Bertinotti, riformismo o lotta per il socialismo?

Il giornale inglese “Guardian” l’ 11 agosto 2003 ha pubblicato un articolo di Fausto Bertinotti, dirigente del Partito della Rifondazione Comunista (Rc), che parla delle prospettive della lotta contro il capitalismo dopo il movimento di massa che ha manifestato contro la guerra in Iraq. Clare Doyle ha risposto con l’articolo seguente pubblicato su “Socialism Today” (N° 78), la rivista teorica mensile del Socialist Party inglese, affiliato al Comitato per un’Internazionale dei Lavoratori (CIL/CWI).

di Clare Doyle

Nota: Ne riportiamo la traduzione perché spiega in modo chiaro (anche se l'articolo risale a qualche mese fa) la nostra posizione all’interno di Rifondazione Comunista nei confronti della politica portata avanti dalla attuale maggioranza del Partito e i suoi prossimi sviluppi. (La redazione)

Il Partito della Rifondazione Comunista è nato più di una decina di anni fa da una scissione dal vecchio Partito Comunista Italiano, ora "Democratici di Sinistra" (DS).

Con una forza di circa 100.000 iscritti è stato il principale “nuovo partito dei lavoratori” ad emergere in Europa nel periodo seguente al collasso dello stalinismo.

Rifondazione è stata capace di attirare a sè l’appoggio di un considerevole strato di lavoratori e di giovani in Italia. In campo internazionale è diventato un punto di riferimento per molti comunisti e marxisti. Il modo in cui il partito si svilupperà è importante per il futuro – in Italia e altrove – e questo a causa del periodo tumultuoso di lotta di classe che è davanti a noi.

Rifondazione Comunista è stata alla testa del movimento anti-globalizzazione degli ultimi anni – che ha avuto degli importanti sviluppi ed è un terreno fertile per far radicare le idee del genuino marxismo. Il partito ha anche avuto un ruolo importante in numerose proteste di massa e scioperi in Italia durante gli ultimi due anni – contro le contro-riforme sociali ed economiche del governo Berlusconi e contro il suo appoggio alle guerre imperialiste in Afghanistan e Iraq.

Un partito rivoluzionario in Italia, di questi tempi dovrebbe propagandare la necessità di fare cadere il governo Berlusconi. Specialmente all’apice del movimento che ha portato allo sciopero generale della primavera del 2002, era importante mettere a punto l’idea di un governo alternativo – un governo fatto di rappresentati di quei milioni di lavoratori, giovani e persino strati di classe media al momento in contrasto con Berlusconi. (Vedi l’articolo “Italy on the march” in Socialism Today N° 64, aprile 2002).

**MATERIALE FORNITO:**
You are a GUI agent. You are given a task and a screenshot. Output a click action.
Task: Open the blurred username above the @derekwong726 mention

==

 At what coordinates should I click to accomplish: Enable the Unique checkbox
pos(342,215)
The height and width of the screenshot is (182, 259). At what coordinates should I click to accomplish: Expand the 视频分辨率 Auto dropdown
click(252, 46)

* * *

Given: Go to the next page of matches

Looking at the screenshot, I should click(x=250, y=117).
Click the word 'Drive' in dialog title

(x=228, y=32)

**COSA FARE:**
(A) Rispondi a queste domande sul testo riguardante Rifondazione Comunista:
(i) In che data il "Guardian" ha pubblicato l'articolo di Fausto Bertinotti?
(ii) Quanti iscritti aveva Rifondazione Comunista, secondo il testo?
(iii) In quale periodo si è tenuto lo sciopero generale citato nel testo?
(B) Prosegui il testo su Rifondazione Comunista dopo l'ultima frase riportata.

**RISPOSTE:**
(A)
(i) L'11 agosto 2003.
(ii) Circa 100.000.
(iii) Nella primavera del 2002.

(B)
Sfortunatamente, Rifondazione Comunista non è riuscita a tenere fede alle aspettative di molti militanti di diventare un chiaro punto di riferimento e una forza per il cambiamento socialista in Italia. Il disappunto da parte di molti membri o anche simpatizzanti, inizialmente attratti dal Partito, è dimostrato dall’alto turnover dei suoi iscritti – circa un terzo degli iscritti ogni anno non rinnovano la tessera, come riportato all’ultimo congresso.Rifondazione Comunista ha fallito il suo rafforzamento e radicamento, precisamente in un periodo di forte sviluppo della lotta di classe – generalmente il momento più favorevole alla crescita di un partito di sinistra.

Nelle sue analisi, nei suoi slogan e nelle sue posizioni politiche c’è molta confusione. Peggio, in alcuni governi locali, i suoi rappresentanti hanno partecipato insieme ai partiti del centro-sinistra nel mettere in pratica tagli e privatizzazioni richiesti dal governo centrale. Ora, all’interno del partito, alcuni settori sono critici per quanto riguarda la posizione presa da Bertinotti nel cercare un accordo programmatico di governo con l’Ulivo in preparazione delle prossime elezioni.

Un nuovo governo dell’Ulivo (probabilmente con a capo Romano Prodi, l’attuale presidente della commissione europea) verrebbe indubbiamente visto come una barriera contro gli attacchi portati avanti durante gli ultimi due anni da Berlusconi e il suo governo. Ma la leadership di Rifondazione deve rendersi conto che, proprio come è già accaduto nel 1996, tale governo di partiti essenzialmente capitalisti, che comprendono gli ex "comunisti" DS, deluderebbe ancora una volta il suo elettorato e porterebbe avanti nuovi attacchi alle condizioni della classe operaia italiana. Rifondazione in questo caso dovrebbe porsi a capo di una lotta contro il "centro-sinistra" sulla base di un programma con chiare richieste socialiste.

Il segretario di Rifondazione, Fausto Bertinotti, ha parlato "un nuovo ‘94" intendendo creare un movimento unificato contro gli attacchi alle pensioni che potrebbe fare cadere il governo Berlusconi. I leader sindacali stanno già promettendo scioperi generali per quest’autunno. Sono spinti a dire ciò dalla rabbia della maggioranza dei lavoratori e giovani contro il "Cavaliere" e la sua banda.

Tuttavia la politica di Fausto Bertinotti di perseguire un’alleanza con l’Ulivo, indica come la leadership di Rifondazione abbia abbandonato la prospettiva di lottare per un genuino programma marxista. Non senza critiche all’interno del partito, la leadership ha tenuto sotto tono gli aspetti socialisti e comunisti della politica del partito. La leadership si è accodata alle masse, un po’ confuse e generiche, del movimento antiglobalizzazione al quale ha dato ampia attenzione.

Mancanza di chiarezza

Tutte queste debolezze sono confermate da un articolo di Bertinotti sul “The Guardian” dell’ 11 Agosto 2003. Esse derivano da una comprensione inadeguata degli eventi accaduti in Unione Sovietica e nell’Europa Orientale – eventi che hanno portato alla nascita del partito ma che i suoi leader non hanno mai completamente spiegato.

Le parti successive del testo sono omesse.